• _STATED TASK A_:
Transcribe the part of the Christopher Memminger biography that opens with the words containing "Christopher Gustavus Memminger (;" and closes with "Jefferson Davis's administration.".
• _STATED TASK B_:
Name every person other than Christopher Gustavus Memminger himself who is mentioned in the Memminger biography.
• _STATED TASK C_:
Pick up the Christopher Memminger biography after its last sentence and carry it further.

• _DOCUMENT PASSAGE_:
:::

Christopher Gustavus Memminger (; January 9, 1803 – March 7, 1888) was a German-born American politician and a secessionist who participated in the formation of the Confederate States government. He was the principal author of the Provisional Constitution (1861), as well as the founder of the Confederate financial system. As the first Confederate States Secretary of the Treasury, Memminger was the principal author of the economic policies of Jefferson Davis's administration.

Early life and career 
Christopher Gustavus Memminger was born on January 9, 1803, in Vaihingen,  Wuerttemberg  (present-day Stuttgart-Vaihingen,  Germany). His father, Gottfried Memminger, was a military officer who died a month after his son's birth. His mother, Eberhardina (née Kohler) Memminger, immigrated to Charleston, South Carolina, but died of yellow fever in 1807. Christopher was placed in an orphanage. His fortunes changed when, at the age of eleven, he was taken under the care of Thomas Bennett, a prominent lawyer and future Governor. He entered South Carolina College at the age of 12 and graduated second in his class at 16. Memminger passed the bar in 1825 and became a successful lawyer. He married Mary Withers Wilkinson in 1832.

:::

• _SUPPLIED INFORMATION_:
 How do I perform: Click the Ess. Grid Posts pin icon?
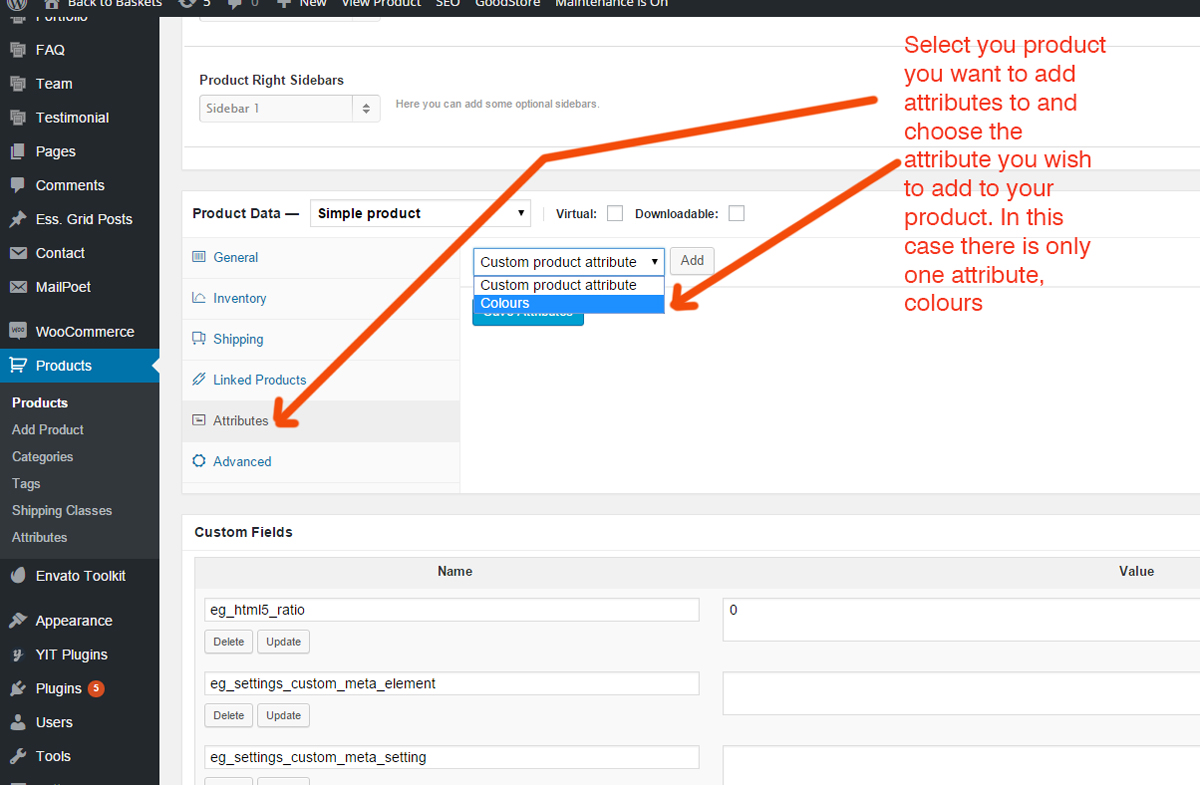click(17, 219)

:::

• _TASK ANSWER A_:
Christopher Gustavus Memminger (; January 9, 1803 – March 7, 1888) was a German-born American politician and a secessionist who participated in the formation of the Confederate States government. He was the principal author of the Provisional Constitution (1861), as well as the founder of the Confederate financial system. As the first Confederate States Secretary of the Treasury, Memminger was the principal author of the economic policies of Jefferson Davis's administration.

• _TASK ANSWER B_:
- Jefferson Davis
- Gottfried Memminger
- Eberhardina (née Kohler) Memminger
- Thomas Bennett
- Mary Withers Wilkinson

• _TASK ANSWER C_:
He was a leader of the opponents during the Nullification Crisis. He published The Book of Nullification (1832–33), which satirized the advocates of the doctrine in biblical style. He entered state politics and served in the South Carolina state legislature from 1836 to 1852 and 1854 to 1860, where for nearly twenty years he was the head of the finance committee. Memminger was a staunch advocate of education and helped give Charleston one of the most comprehensive public school systems in the country. In 1859, after John Brown's raid, he was commissioned by South Carolina to consult with other delegates in Virginia as to the best method of warding off attacks of abolitionists.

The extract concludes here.